● **GIVEN PASSAGE**:
================================
Giant’s Bread: “It was New Year’s Eve.”
Main Character: Vernon Deyre
Published: April 1930 (14th published book)
Length: 437 pages
Setting: various: Abbots Puisannts, London, Germany, Holland, Moscow, New York, etc.
My chronological Agatha Christie read continues with Giant’s Bread, her first novel published under the pseudonym, Mary Westmacott. There is no detective work in this story, as Christie/Westmacott treats her readers to a very modern novel. In any case, it must have been a much needed break from the detective novels Christie was expected to write.
Covering a vast number of characters and spanning a few decades of years, this first contemporary novel written under a pseudonym, proves Christie wanted this genre of her writing judged on its own merits instead of being buoyed up by her previous successes.
Vernon Drywer grows up in Abbots Puissants, an estate in the countryside in England, with a withdrawn father and overdramatic mother who has a tendency to slather him with affection without any sincerity behind it. Jo, his cousin, is part of his childhood, as is Sebastian Levinne, a neighbourhood Jewish boy and Nell Vereker, a thin child who visits occasionally. Another more obscure character is called, “The Beast” which is the terrible feeling that is inspired in Vernon whenever he hears music.
Vernon, Jo and Sebastian remain friends into adulthood when their lives take them to town. Jo has become frantically involved in her “causes”, Sebastian is busy making money in his ventures, and Vernon is slowly discovering that music is part of his soul in spite of the effort he has made to avoid it.
The story progresses as Vernon courts Nell in spite of his attraction to Jane, a sultry singer whose personality is somewhat of an enigma, Sebastian is in love with Jo in spite of her adversion to his business success and therefore him, and Nell cannot decide whether she wants to marry Vernon who, in spite of his country estate, is poor, or George Chetwynd, a wealthy American who though much older, vies for her hand in marriage.
A tapestry of bad choices, unfortunate circumstances, and finally the First World War colour the lives of each character and they navigate them according to their characters and life experiences. Thus follows a number of dramatic occurrences, and improbable situations that drive the story at a breakneck pace. I can’t reveal more without exposing some of the plot cliffhangers that Christie delivers with surprising regularity. Music was the background theme which was woven throughout the narrative and ended with an epistolary burst at the end of the novel, dumping a musical philosophy upon the reader with an unsettling speed. I can’t say the ending of the novel was satisfying but given the whole of the novel, it was perhaps expected.
I was nearly beside myself with happiness and relief when I finished this book and could move on to her next mystery. While I appreciate Christie’s attempt at a modern novel, it’s exactly the type of book that I dislike reading, full of angst and bad choices and characters who one wants to try not to emulate, as they never seem to grow or change. Not to mention the drama; there was entirely too much drama for me. One critic in a 1930 review noted, “Miss Westmacott shows narrative talent; but would presumably be more original if she strained less after originality.” I’m not sure if that would be my conclusion as to the unsettledness of the novel. Reading it felt more like a racing around of occurrences, which perhaps stems from the form Christie was used to when writing detective novels. Overall, I desire more subtlety: instead of a rollercoaster ride where very little is fully examined, I prefer a leisurely cruise down the river to be able to view and enjoy the natural setting.
================================
● **MATERIAL PROVIDED**:
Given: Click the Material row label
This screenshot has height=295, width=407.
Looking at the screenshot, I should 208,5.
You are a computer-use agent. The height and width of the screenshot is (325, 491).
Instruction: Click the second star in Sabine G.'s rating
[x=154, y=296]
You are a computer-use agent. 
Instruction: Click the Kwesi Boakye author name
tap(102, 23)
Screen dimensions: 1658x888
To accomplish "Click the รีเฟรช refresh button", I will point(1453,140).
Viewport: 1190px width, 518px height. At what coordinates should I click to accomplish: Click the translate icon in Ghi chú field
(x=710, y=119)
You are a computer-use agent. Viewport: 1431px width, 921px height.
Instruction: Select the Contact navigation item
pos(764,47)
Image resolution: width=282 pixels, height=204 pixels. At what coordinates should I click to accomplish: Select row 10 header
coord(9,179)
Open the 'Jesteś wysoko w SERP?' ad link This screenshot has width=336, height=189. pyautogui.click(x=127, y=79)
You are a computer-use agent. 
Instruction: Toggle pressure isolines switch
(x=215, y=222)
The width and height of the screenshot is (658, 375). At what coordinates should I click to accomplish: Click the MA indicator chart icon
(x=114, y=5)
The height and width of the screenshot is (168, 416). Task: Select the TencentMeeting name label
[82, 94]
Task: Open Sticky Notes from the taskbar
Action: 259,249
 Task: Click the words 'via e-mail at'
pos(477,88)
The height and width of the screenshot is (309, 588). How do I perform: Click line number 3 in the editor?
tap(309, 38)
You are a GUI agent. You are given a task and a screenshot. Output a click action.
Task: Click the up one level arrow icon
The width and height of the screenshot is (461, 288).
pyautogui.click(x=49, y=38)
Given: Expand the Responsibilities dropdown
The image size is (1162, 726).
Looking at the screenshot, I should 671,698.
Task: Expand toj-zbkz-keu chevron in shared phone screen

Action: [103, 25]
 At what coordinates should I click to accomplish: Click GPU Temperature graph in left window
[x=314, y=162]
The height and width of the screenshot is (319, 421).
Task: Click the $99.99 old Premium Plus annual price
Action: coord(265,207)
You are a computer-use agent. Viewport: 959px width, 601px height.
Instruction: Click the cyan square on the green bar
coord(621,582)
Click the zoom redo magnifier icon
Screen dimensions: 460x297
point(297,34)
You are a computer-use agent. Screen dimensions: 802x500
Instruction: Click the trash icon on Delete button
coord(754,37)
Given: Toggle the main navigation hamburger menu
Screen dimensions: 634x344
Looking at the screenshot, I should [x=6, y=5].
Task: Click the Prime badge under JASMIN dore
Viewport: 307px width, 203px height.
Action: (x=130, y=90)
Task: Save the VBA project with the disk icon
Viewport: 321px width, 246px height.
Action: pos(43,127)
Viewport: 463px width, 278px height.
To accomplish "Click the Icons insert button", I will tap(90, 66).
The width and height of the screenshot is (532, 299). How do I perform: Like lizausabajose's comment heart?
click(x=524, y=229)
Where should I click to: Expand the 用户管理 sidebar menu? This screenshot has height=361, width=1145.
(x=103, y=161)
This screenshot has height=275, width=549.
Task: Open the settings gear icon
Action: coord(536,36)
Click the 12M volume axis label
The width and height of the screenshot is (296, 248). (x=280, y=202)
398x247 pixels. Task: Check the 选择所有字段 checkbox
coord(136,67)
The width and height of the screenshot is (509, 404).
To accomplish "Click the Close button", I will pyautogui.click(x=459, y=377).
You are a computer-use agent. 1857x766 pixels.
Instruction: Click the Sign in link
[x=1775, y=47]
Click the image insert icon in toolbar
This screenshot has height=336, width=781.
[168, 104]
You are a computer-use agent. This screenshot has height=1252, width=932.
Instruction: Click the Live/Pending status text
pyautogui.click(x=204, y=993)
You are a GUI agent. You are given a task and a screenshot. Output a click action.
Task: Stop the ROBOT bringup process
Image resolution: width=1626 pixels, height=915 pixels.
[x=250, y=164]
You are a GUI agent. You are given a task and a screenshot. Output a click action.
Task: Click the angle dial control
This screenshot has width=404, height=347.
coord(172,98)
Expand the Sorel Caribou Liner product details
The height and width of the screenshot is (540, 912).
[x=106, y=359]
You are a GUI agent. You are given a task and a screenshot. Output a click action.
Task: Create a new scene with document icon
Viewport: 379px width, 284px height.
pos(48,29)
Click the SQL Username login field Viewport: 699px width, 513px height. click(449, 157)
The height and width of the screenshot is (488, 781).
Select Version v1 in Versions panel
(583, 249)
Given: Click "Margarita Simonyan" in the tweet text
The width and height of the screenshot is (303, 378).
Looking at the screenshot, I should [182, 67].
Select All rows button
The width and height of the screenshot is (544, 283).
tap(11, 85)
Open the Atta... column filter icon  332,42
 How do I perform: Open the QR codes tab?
================================
● **EXERCISE BRIEF**: Reproduce the passage of the Giant's Bread review from "Length: 437 pages" to "expected to write.".

● **REPLY**:
Length: 437 pages
Setting: various: Abbots Puisannts, London, Germany, Holland, Moscow, New York, etc.
My chronological Agatha Christie read continues with Giant’s Bread, her first novel published under the pseudonym, Mary Westmacott. There is no detective work in this story, as Christie/Westmacott treats her readers to a very modern novel. In any case, it must have been a much needed break from the detective novels Christie was expected to write.